"Símbolo da riqueza e opulência do Portugal dos Descobrimentos, a jóia de bóias representa, ao mesmo tempo, o naufrágio e a decadência de uma Nação."
A torre de Belém ostenta um colar. É a mais recente instalação de Joana Vasconcelos. (por Luísa Soares de Oliveira)
"Turista que se preze não sai de Lisboa sem ter feito uma visita à Torre de Belém. O monumento manuelino acabou por se tornar num dos emblemas da cidade, sofrendo com as inúmeras reproduções sobre incontáveis suportes que enxameiam as lojas e barracas de "souvenirs" destinadas ao estrangeiro incauto.
Na verdade, a Torre é um exemplo perfeito da especificidade do gótico tardio em Portugal: feita fora de tempo, já no século XVI, ultra-decorada com os motivos típicos do Manuelino, acabou por revelar-se de uma utilidade discutível: mais do que o baluarte de defesa idealizado por D. João II e construído por D. Manuel, serviu de alfândega, paiol, farol, prisão, e hoje, totalmente esvaziada das suas funções primeiras, é uma relíquia decorativa pousada à beira-Tejo. Integra a imagem de Lisboa, como já dissemos, ao mesmo título que as ruas descuidadas de Alfama, o eléctrico 28 ou os pastéis de Belém.

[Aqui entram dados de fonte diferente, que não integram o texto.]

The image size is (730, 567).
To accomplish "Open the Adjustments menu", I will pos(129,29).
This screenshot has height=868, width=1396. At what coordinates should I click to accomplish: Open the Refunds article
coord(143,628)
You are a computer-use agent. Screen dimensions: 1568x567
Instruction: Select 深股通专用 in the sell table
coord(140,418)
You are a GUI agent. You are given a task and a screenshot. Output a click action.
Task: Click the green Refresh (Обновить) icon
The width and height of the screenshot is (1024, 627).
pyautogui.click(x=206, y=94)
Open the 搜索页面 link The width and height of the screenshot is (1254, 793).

Ora, o mais recente projecto de arte pública de Joana Vasconcelos construiu-se precisamente na Torre de Belém. Trata-se de um colar feito de bóias de navegação em amarelos, vermelhos, verdes e negros, as cores da bandeira nacional. Como sempre nos trabalhos desta escultora, possui um sentido de escala perfeito, distinguindo-se à distância. Concretiza uma metáfora, a da "jóia do Tejo", que tantas vezes substituiu a designação do monumento. Mais: ao convocar uma disciplina específica, a joalharia, para caracterizar um edifício em pedra, convoca a história associada ao período da sua construção, e nomeadamente a das relações coloniais e comerciais entre Portugal e o Brasil.

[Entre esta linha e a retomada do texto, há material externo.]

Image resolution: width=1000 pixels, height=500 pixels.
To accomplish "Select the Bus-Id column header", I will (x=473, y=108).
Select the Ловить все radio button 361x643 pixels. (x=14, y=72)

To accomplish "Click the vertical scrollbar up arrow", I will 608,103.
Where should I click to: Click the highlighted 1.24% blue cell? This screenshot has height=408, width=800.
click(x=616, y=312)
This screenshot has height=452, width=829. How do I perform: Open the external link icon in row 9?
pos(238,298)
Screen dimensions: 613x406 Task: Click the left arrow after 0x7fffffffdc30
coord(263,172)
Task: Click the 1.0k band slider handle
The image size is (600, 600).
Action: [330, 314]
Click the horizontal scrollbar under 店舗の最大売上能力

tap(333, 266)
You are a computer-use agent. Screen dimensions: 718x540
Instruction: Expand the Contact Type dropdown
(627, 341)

É certo que o Manuelino, como estilo, possui ligações à joalharia e à ourivesaria que foram já estudadas por peritos. Por outro lado, a descoberta do caminho marítimo para a Índia, primeiro, e o achamento do Brasil, depois, estiveram na origem da maior entrada de ouro, pedras preciosas e divisas de que Portugal tem memória. Joana Vasconcelos já abordou noutras obras esta relação entre o poder do dinheiro e a beleza que o uso de jóias proporciona, nomeadamente nos grandes corações feitos com garfos de plástico que reproduzem a forma das jóias de Viana. Mas o objectivo aqui é outro: trata-se de desconstruir uma imagem criada para simbolizar o poder (só a ostentação pode justificar a ornamentação excessiva e inútil de um baluarte militar) através de um processo inverso ao que preside à construção de uma metáfora: a "jóia do Tejo" torna-se real, a Torre torna-se metáfora dessa realidade, mas a jóia não o é realmente, é, sim, um encadeado de bóias de navegação sem valor de luxo.
Por isso, é evidente que este é um trabalho sobre a desconstrução dos símbolos, e mesmo sobre a falta de validade dos mitos que os precedem. Neste sentido, Joana Vasconcelos encontrou o melhor local e a melhor maneira de realizar o seu trabalho de escultora contemporânea: a interrogação das imagens do poder. Um poder que vai muito além do do longínquo século XVI."